DIRECTIONS FOR THIS TASK:
Read the data, and whenever a line holds the word "computer", report that line.

Records drawn from a dataset:
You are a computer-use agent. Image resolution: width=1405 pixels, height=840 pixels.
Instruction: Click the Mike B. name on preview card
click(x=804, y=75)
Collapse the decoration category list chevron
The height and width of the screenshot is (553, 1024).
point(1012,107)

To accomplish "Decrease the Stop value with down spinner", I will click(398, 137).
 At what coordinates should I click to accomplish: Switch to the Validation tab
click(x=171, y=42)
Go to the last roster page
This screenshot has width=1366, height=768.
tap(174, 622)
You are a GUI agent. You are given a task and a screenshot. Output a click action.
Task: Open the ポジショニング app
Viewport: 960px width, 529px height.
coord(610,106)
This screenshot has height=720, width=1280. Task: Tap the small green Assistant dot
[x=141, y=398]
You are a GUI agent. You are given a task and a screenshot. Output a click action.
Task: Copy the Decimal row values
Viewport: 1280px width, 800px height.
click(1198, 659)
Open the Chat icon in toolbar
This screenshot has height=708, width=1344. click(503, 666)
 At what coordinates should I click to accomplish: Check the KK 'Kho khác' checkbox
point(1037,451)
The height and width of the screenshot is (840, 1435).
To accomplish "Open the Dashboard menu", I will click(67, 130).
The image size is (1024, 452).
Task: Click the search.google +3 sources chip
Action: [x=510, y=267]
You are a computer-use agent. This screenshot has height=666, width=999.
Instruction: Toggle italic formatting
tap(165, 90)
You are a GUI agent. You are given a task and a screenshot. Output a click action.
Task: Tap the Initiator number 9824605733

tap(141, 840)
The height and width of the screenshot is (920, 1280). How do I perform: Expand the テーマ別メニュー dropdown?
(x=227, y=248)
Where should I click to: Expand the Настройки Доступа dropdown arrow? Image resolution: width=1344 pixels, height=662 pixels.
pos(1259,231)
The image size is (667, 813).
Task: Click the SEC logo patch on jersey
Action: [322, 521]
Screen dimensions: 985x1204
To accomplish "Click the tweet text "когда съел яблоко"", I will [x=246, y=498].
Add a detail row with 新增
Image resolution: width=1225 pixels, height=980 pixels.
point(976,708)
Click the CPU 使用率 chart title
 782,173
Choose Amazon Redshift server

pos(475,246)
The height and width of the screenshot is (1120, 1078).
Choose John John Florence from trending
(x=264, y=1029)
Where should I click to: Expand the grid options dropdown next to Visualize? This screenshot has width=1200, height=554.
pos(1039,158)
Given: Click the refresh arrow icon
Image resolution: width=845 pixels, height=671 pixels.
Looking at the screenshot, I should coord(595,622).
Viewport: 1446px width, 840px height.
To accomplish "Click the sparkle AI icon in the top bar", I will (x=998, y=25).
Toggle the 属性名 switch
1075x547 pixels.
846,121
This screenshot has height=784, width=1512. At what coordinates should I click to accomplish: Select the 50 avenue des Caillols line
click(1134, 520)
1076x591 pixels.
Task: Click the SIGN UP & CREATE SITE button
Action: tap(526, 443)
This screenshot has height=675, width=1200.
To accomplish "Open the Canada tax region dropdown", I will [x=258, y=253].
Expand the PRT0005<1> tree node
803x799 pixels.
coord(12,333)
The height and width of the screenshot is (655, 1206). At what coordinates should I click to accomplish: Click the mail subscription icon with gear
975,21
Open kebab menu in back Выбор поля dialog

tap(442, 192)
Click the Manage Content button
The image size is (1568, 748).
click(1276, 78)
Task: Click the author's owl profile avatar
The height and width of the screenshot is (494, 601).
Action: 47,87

RESULT FOR THIS EXERCISE:
You are a computer-use agent. Image resolution: width=1405 pixels, height=840 pixels.
You are a computer-use agent. This screenshot has height=666, width=999.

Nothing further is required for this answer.